Copy out the lines of this listing word for word, leaving out the pictures.

Provided data:
start

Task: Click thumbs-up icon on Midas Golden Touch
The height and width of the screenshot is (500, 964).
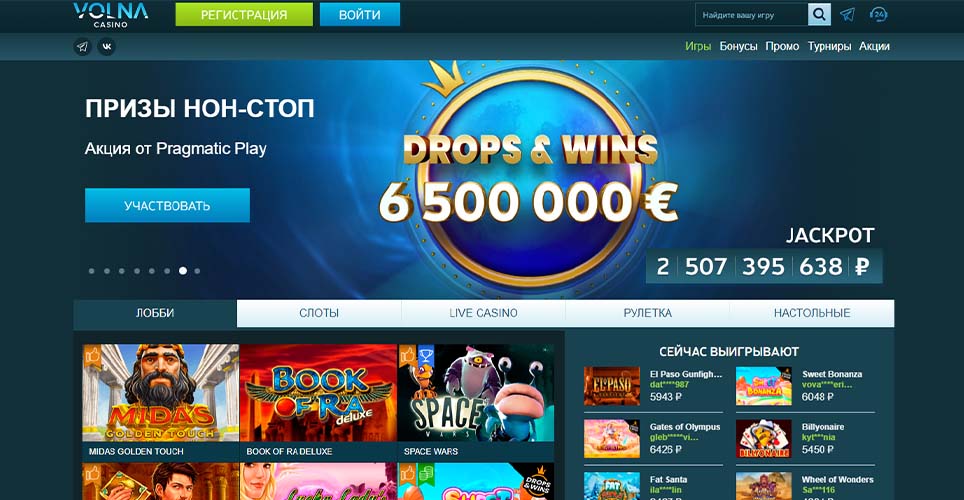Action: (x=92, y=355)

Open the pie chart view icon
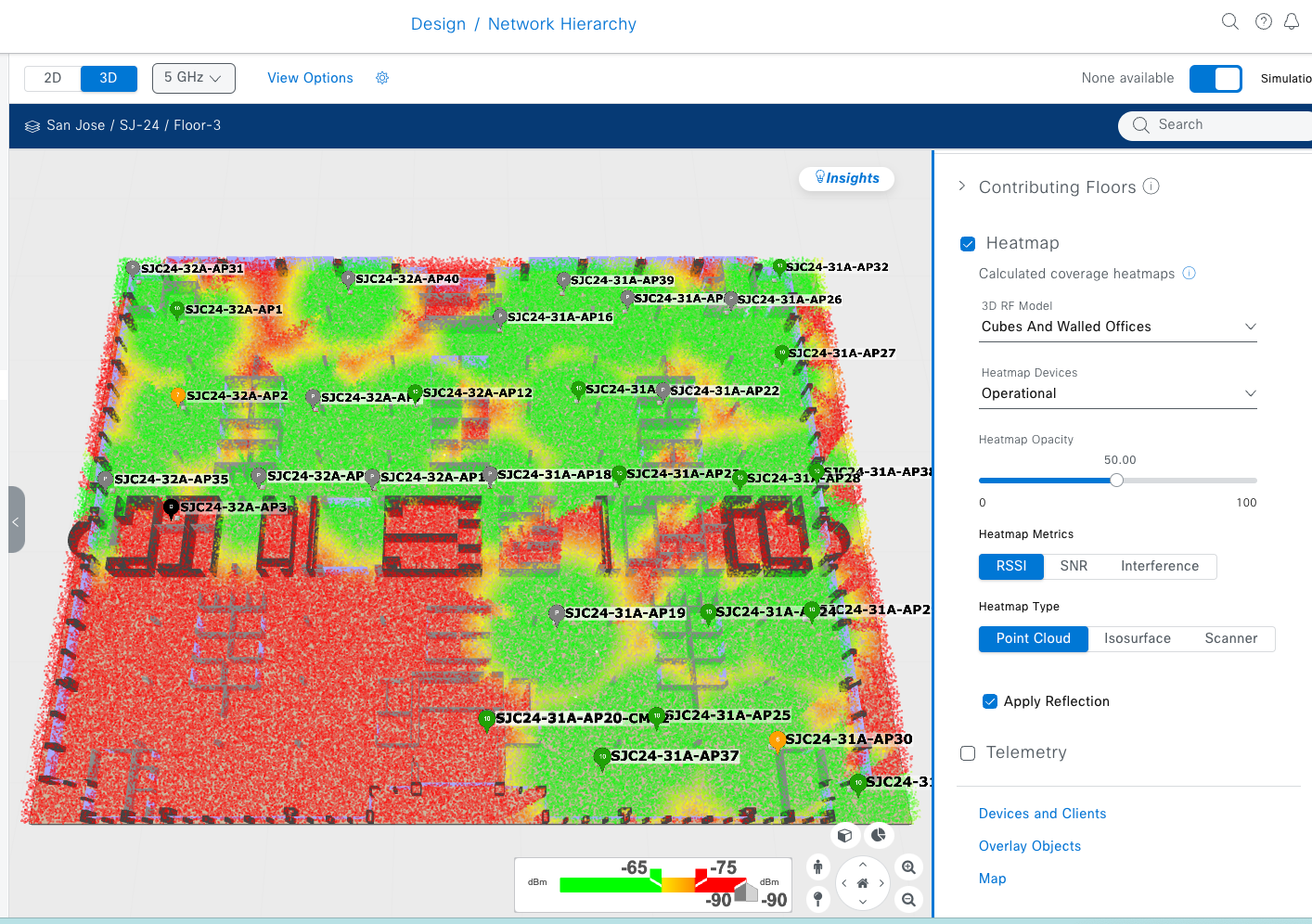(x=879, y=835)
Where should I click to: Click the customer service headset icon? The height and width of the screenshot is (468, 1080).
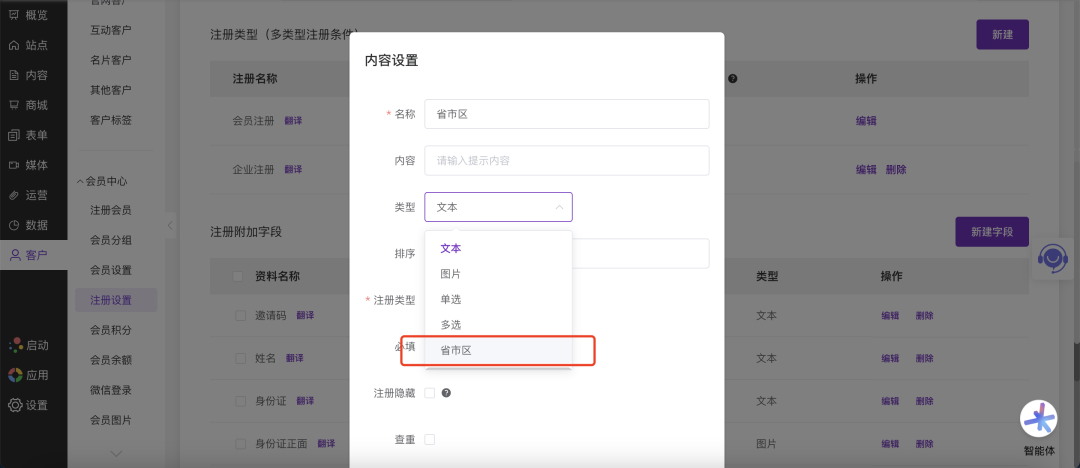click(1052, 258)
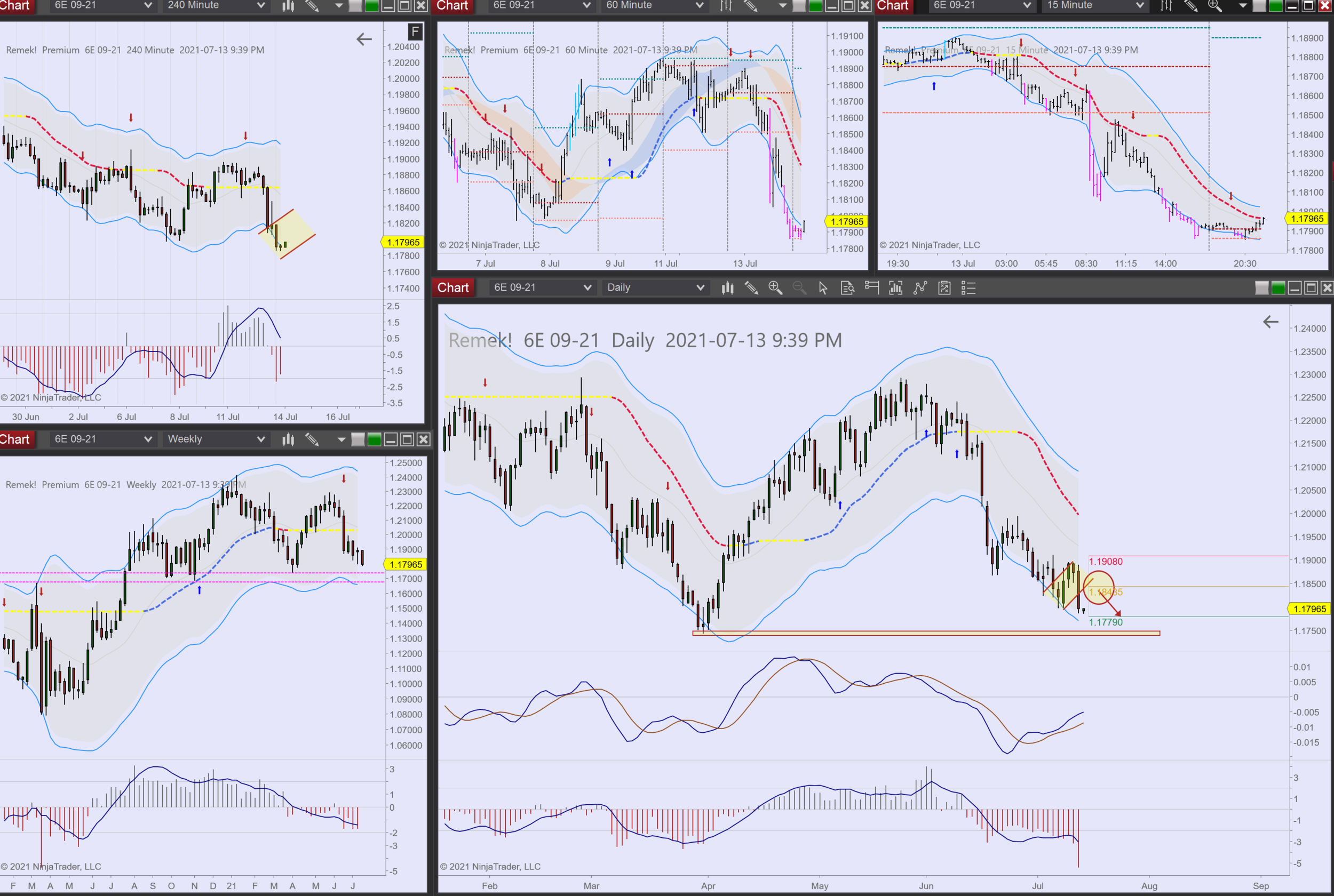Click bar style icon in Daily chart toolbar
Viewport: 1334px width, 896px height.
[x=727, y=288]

end

Correct answer:
Task: Click thumbs-up icon on Midas Golden Touch
The height and width of the screenshot is (500, 964).
Action: (x=92, y=355)

Open the pie chart view icon
(x=879, y=835)
Where should I click to: Click the customer service headset icon? The height and width of the screenshot is (468, 1080).
click(1052, 258)
Click bar style icon in Daily chart toolbar
Viewport: 1334px width, 896px height.
[x=727, y=288]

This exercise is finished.